Could you reproduce the stretch from the line containing "Where should I" through the end of the items, switching "dropdown" to "menu" and changing nothing else? Leave the pictures out.

# Material supplied start

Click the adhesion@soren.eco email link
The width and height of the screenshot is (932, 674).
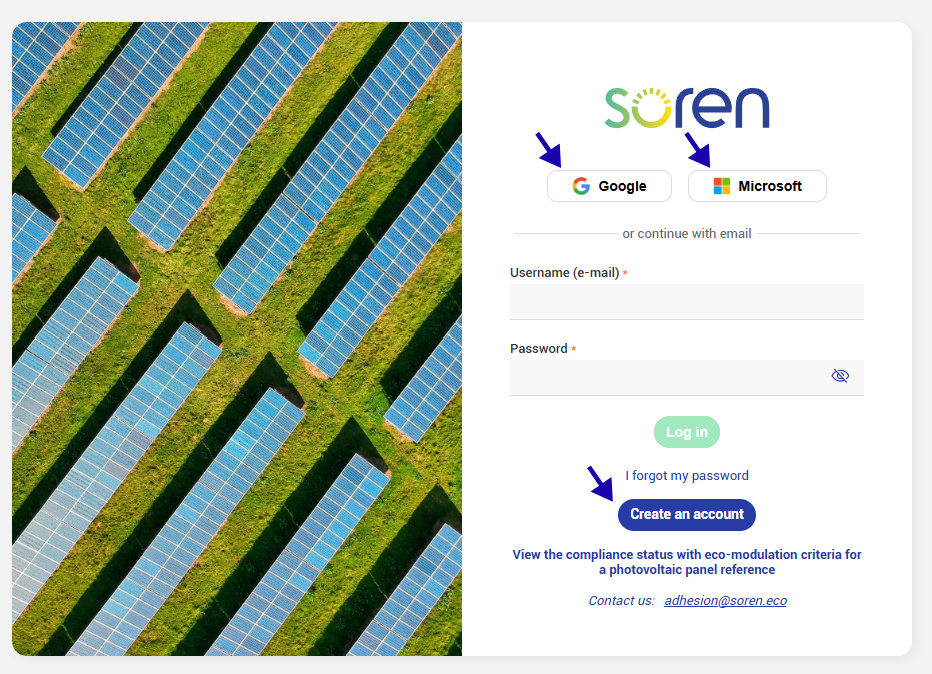[x=725, y=600]
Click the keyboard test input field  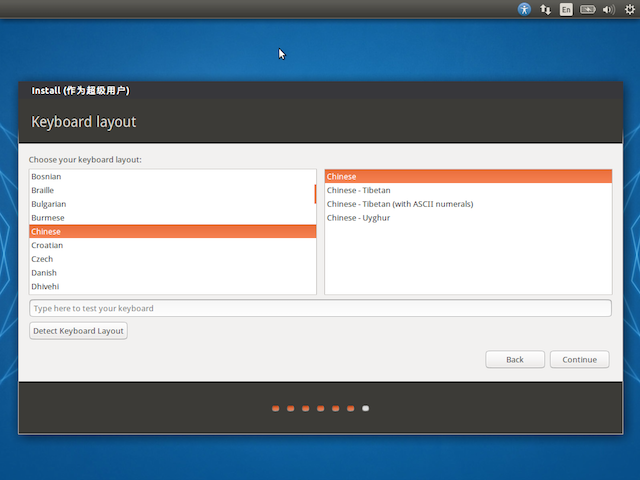pyautogui.click(x=320, y=308)
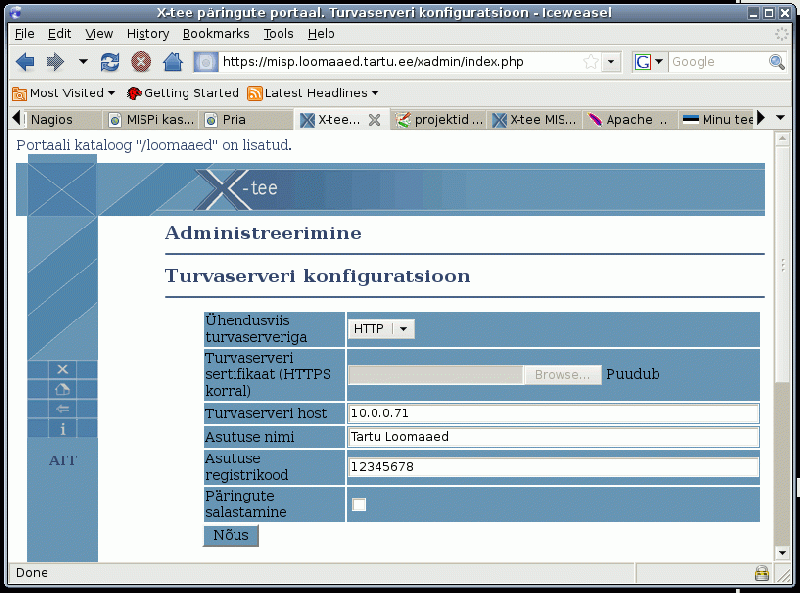Click the lock icon in the status bar

coord(762,573)
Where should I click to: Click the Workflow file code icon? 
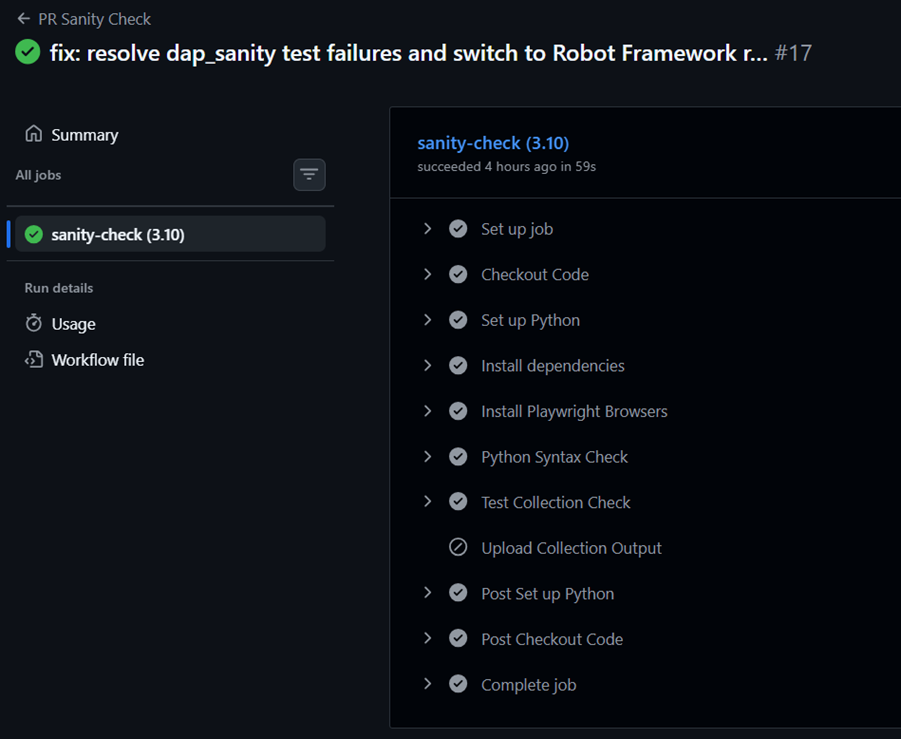coord(34,359)
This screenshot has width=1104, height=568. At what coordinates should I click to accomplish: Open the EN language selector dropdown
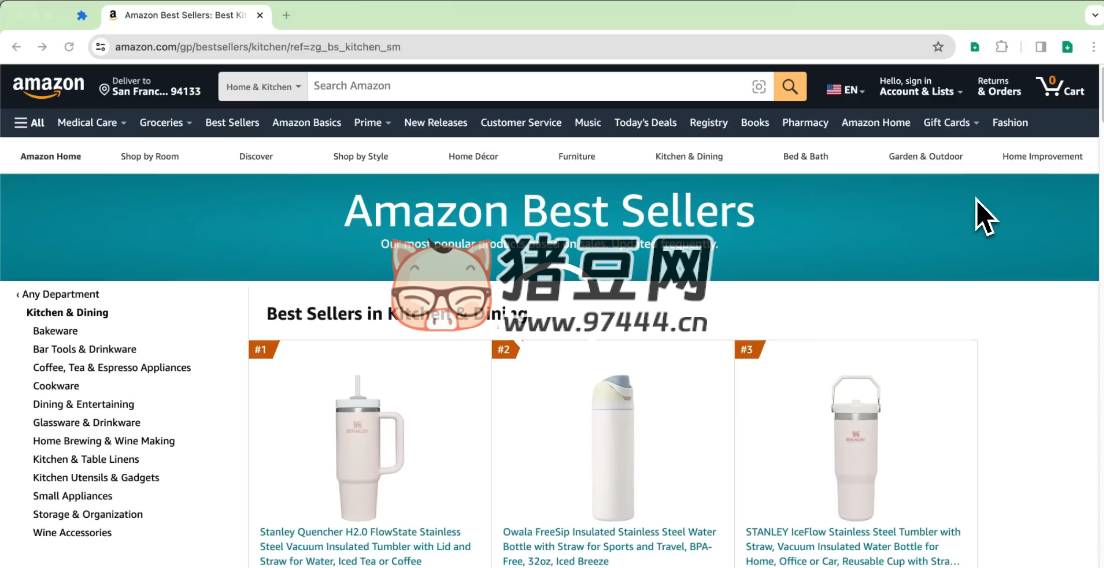point(846,89)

# Material supplied end

Answer to this exercise:
Where should I click to: Click the Workflow file code icon? 
coord(34,359)
This screenshot has width=1104, height=568. At what coordinates should I click to accomplish: Open the EN language selector menu
point(846,89)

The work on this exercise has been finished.